EXERCISE DESCRIPTION => Leaving pictures out, repeat word for word the line that has "Where should I" and each line that follows it to the end of the listing.

[Opening MATERIAL FOR THIS TASK section]

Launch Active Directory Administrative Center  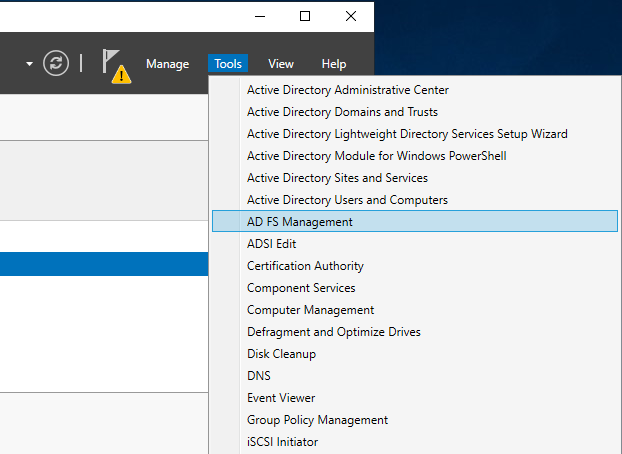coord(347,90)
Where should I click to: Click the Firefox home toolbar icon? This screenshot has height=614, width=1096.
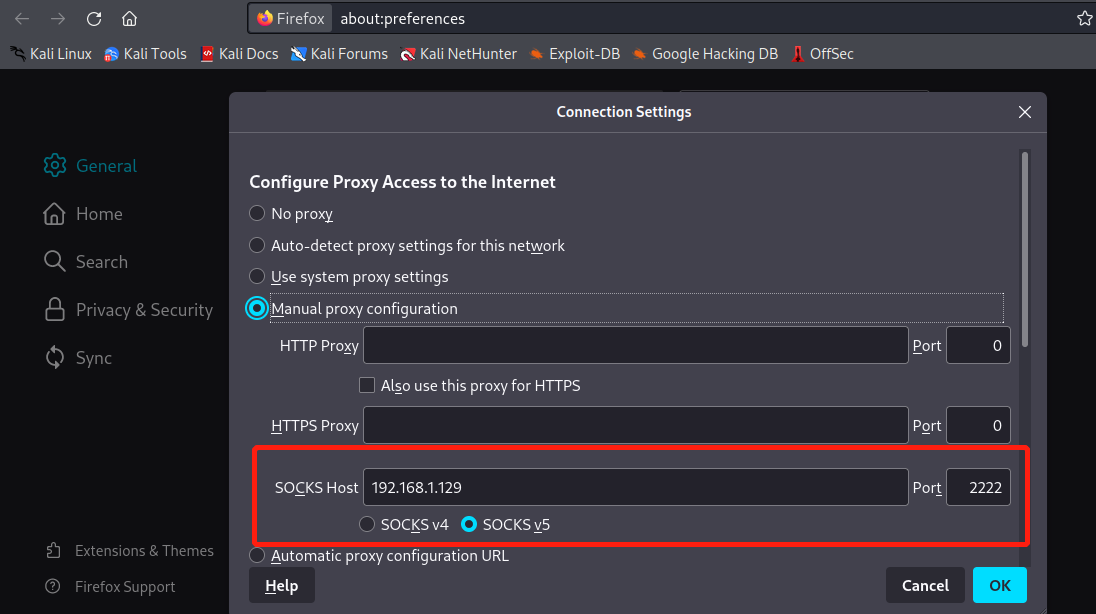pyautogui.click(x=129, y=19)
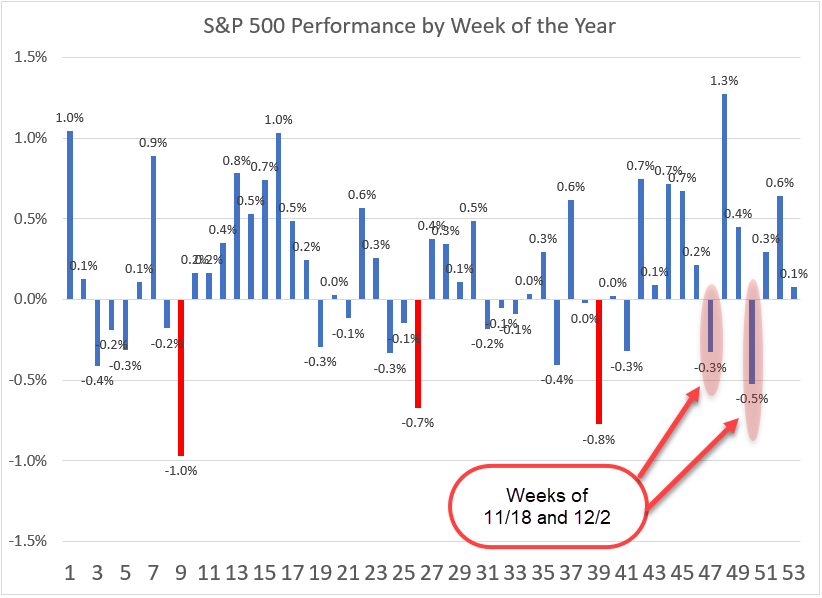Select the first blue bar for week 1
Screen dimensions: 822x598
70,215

[Closing MATERIAL FOR THIS TASK section]

COMPLETED EXERCISE =>
Where should I click to: Click the Firefox home toolbar icon? This screenshot has height=614, width=1096.
pyautogui.click(x=129, y=19)
Select the first blue bar for week 1
Screen dimensions: 822x598
70,215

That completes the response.